Et ce fait qui en dit long, très
long...... La veuve Boursier avait lavé le récipient, aussitôt !!
Pourquoi ????
Pour prouver à son époux que ce
récipient, justement, était propre... avant d’y avoir mis la soupe à cuire.
Quelle galéjade !!
Bien, évidemment, débarrassé du restant
de potage et récuré minutieusement, ce récipient ne pouvait être que propre.
Pourquoi avoir jeté le reste de
soupe ? Pourquoi avoir récuré la casserole ?
C’était l’évidence même, pour masquer
toutes les preuves de cet ignominieux acte criminel.

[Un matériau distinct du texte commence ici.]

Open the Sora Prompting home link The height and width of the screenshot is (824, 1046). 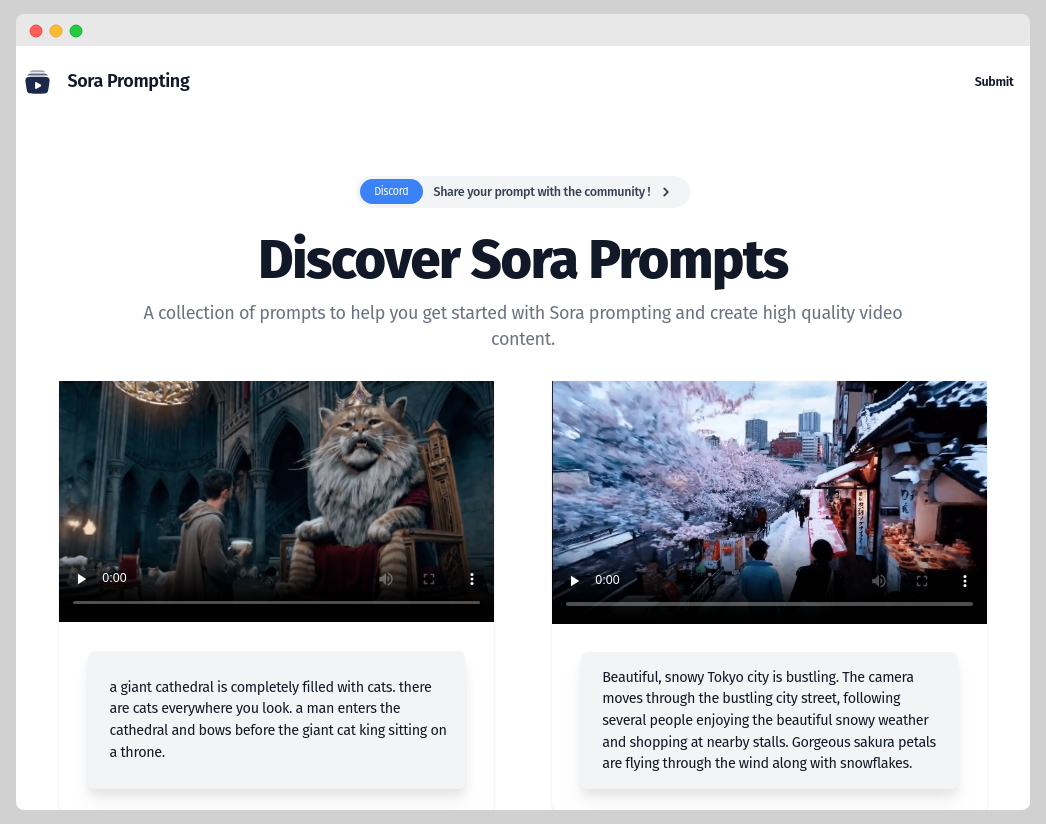coord(128,81)
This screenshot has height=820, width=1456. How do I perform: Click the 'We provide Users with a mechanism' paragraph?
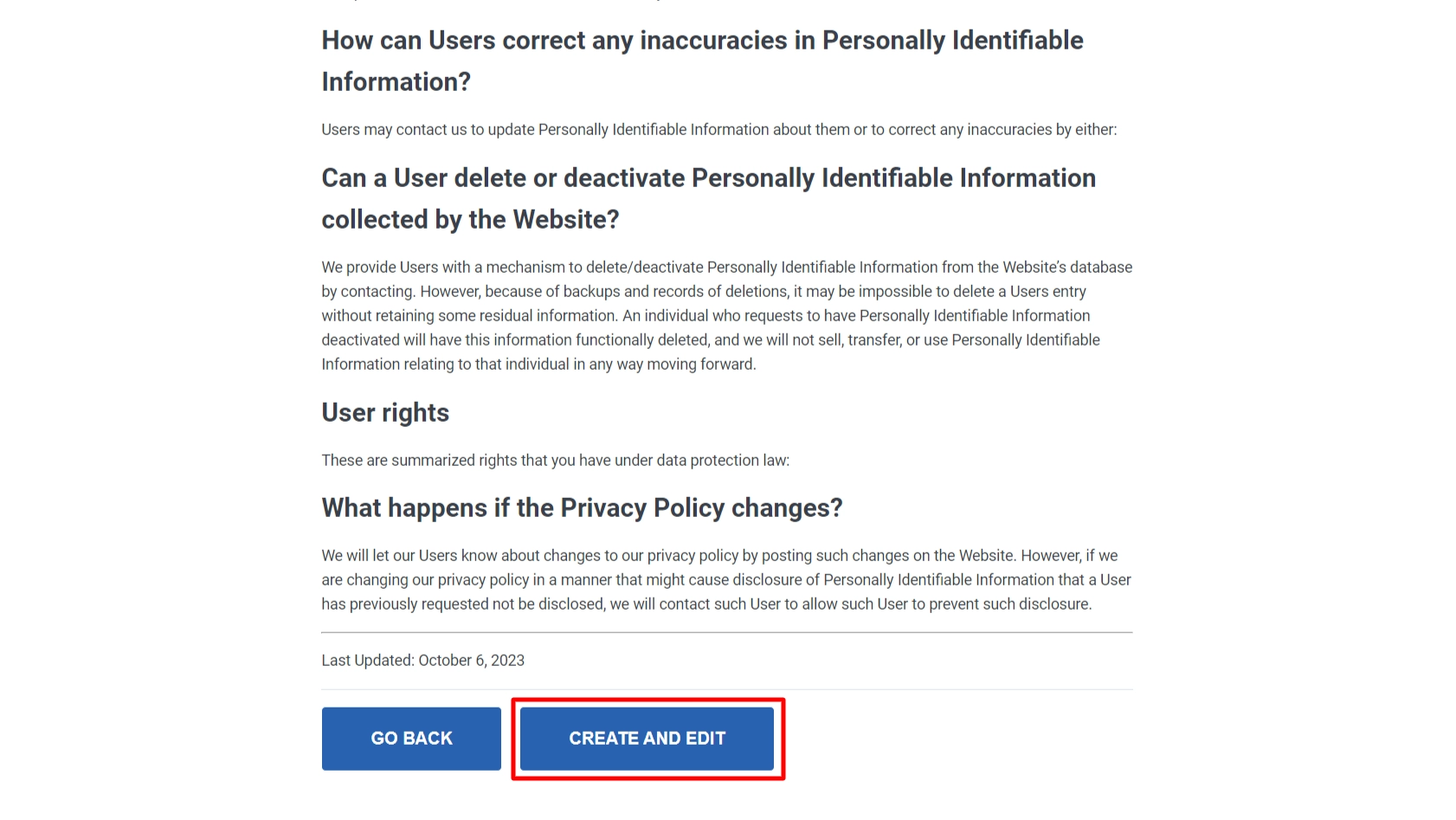(726, 316)
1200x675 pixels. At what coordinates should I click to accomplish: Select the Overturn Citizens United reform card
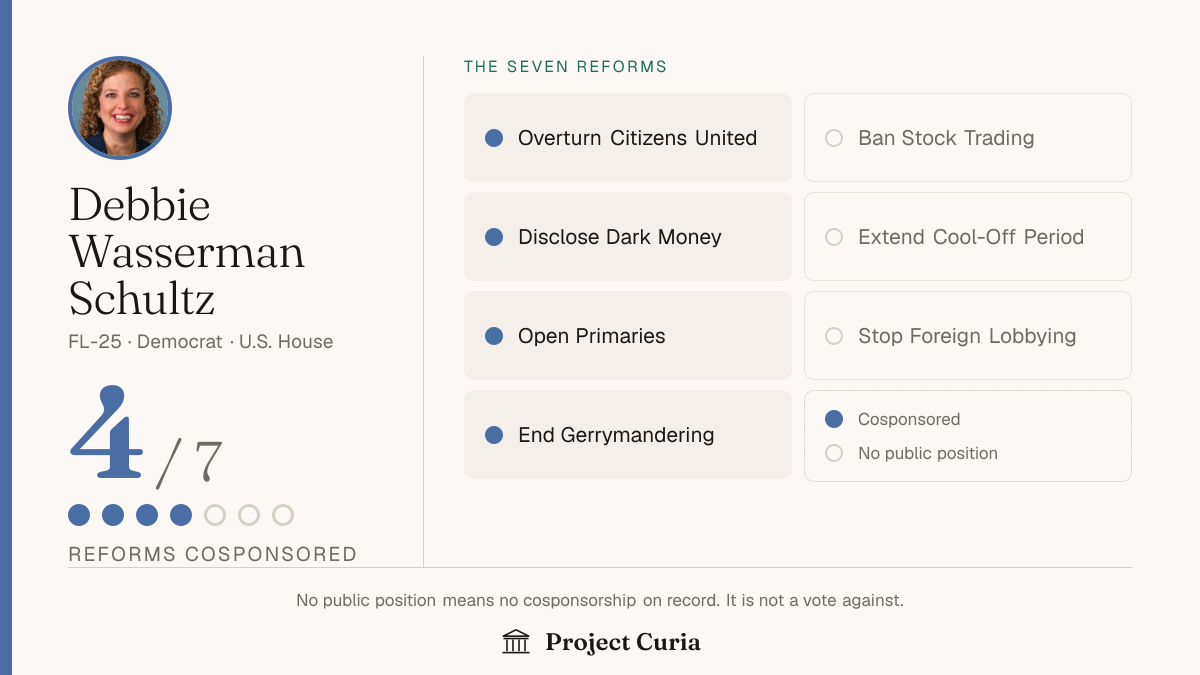[628, 138]

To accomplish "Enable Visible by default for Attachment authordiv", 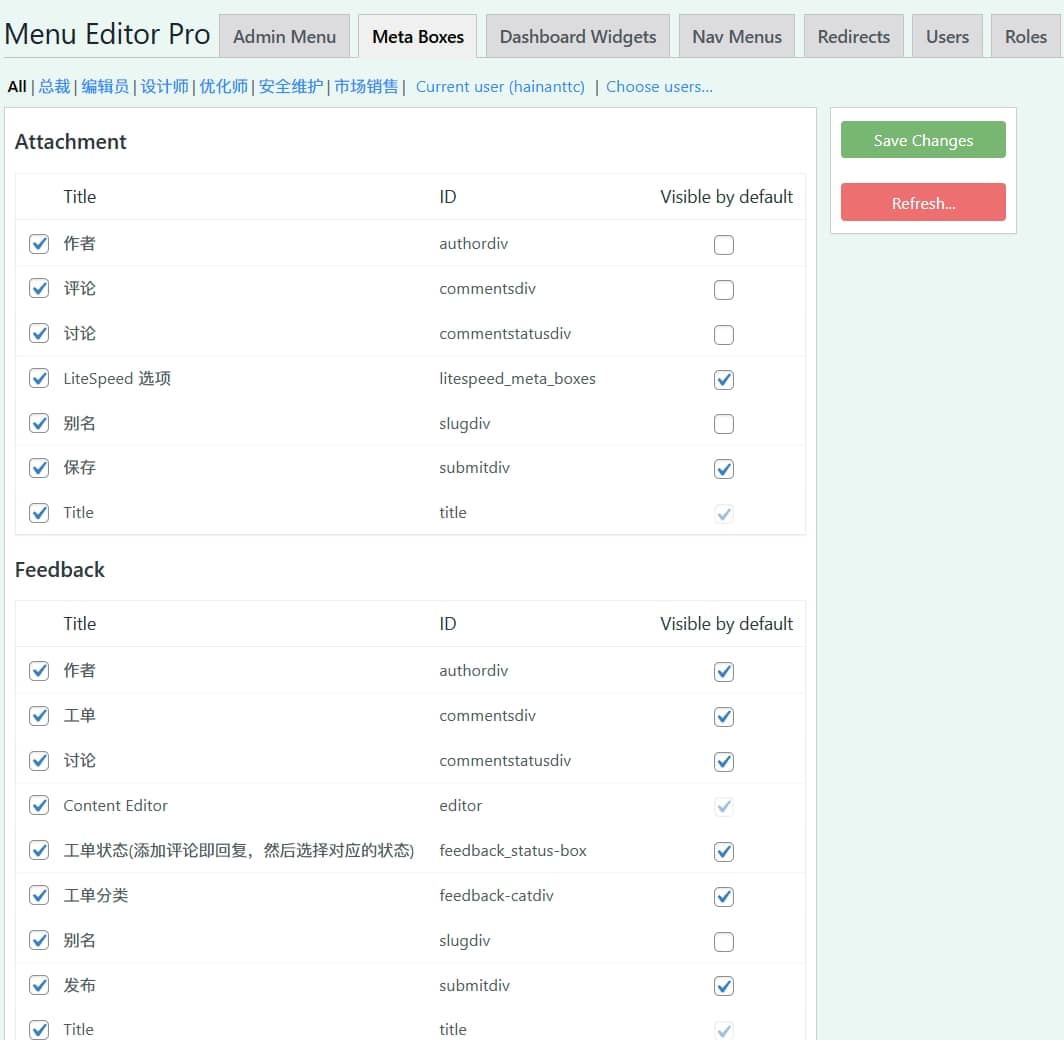I will pos(724,245).
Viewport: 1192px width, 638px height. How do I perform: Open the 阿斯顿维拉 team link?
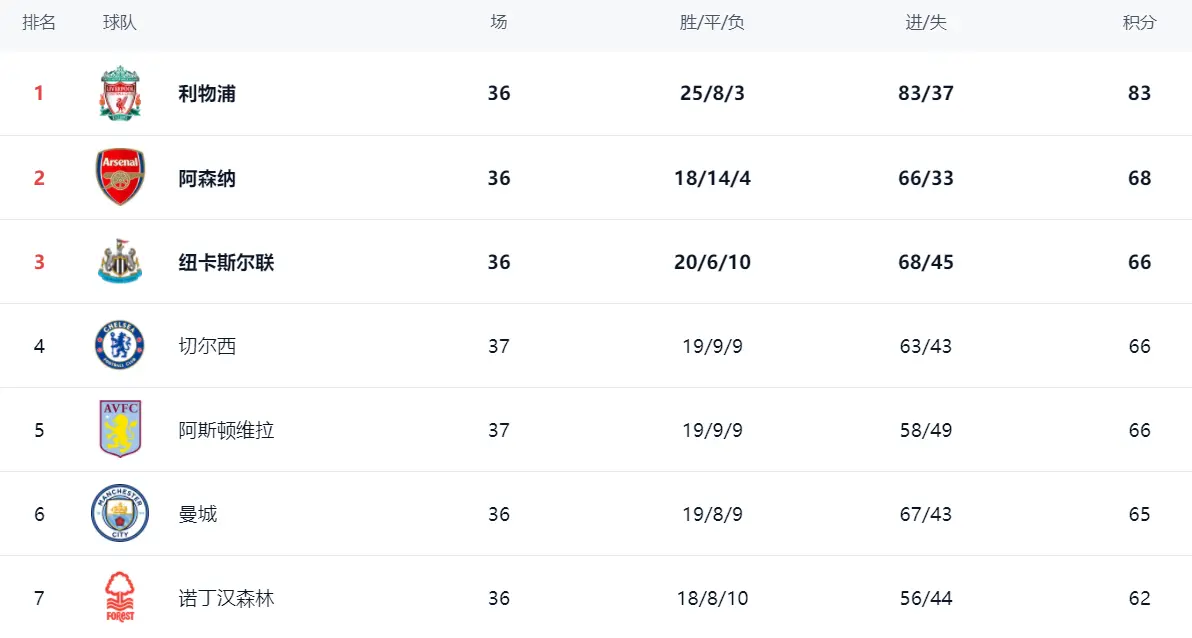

Quant à Kostolo, avait-il été, à un moment ou un autre,
l’instigateur de l’acte abominable de cette épouse amoureuse, souhaitant se
débarrasser d’un mari gênant, afin de filer le parfait amour avec son
amant ?
Kostolo qui comparaissait dans le box
des accusés et que les diverses dépositions avaient dessinés sous les traits d’un
homme sans moralité, d’une bassesse d’âme extrême, n’avait nullement l’étoffe
d’un assassin.
D’ailleurs, avait-il eu, un seul
instant, le désir d’épouser Marie Adélaïde Bodin-Boursier ?
L’argent de sa maîtresse était sa seule
convoitise.
La seule, l’unique personne capable de
l’acte criminel dont il était question, n’était autre de la veuve
Boursier !!!
-=-=-=-=-
Après une courte suspension de séance,
Maître Couture, défenseur de la femme veuve Boursier lançant son réquisitoire.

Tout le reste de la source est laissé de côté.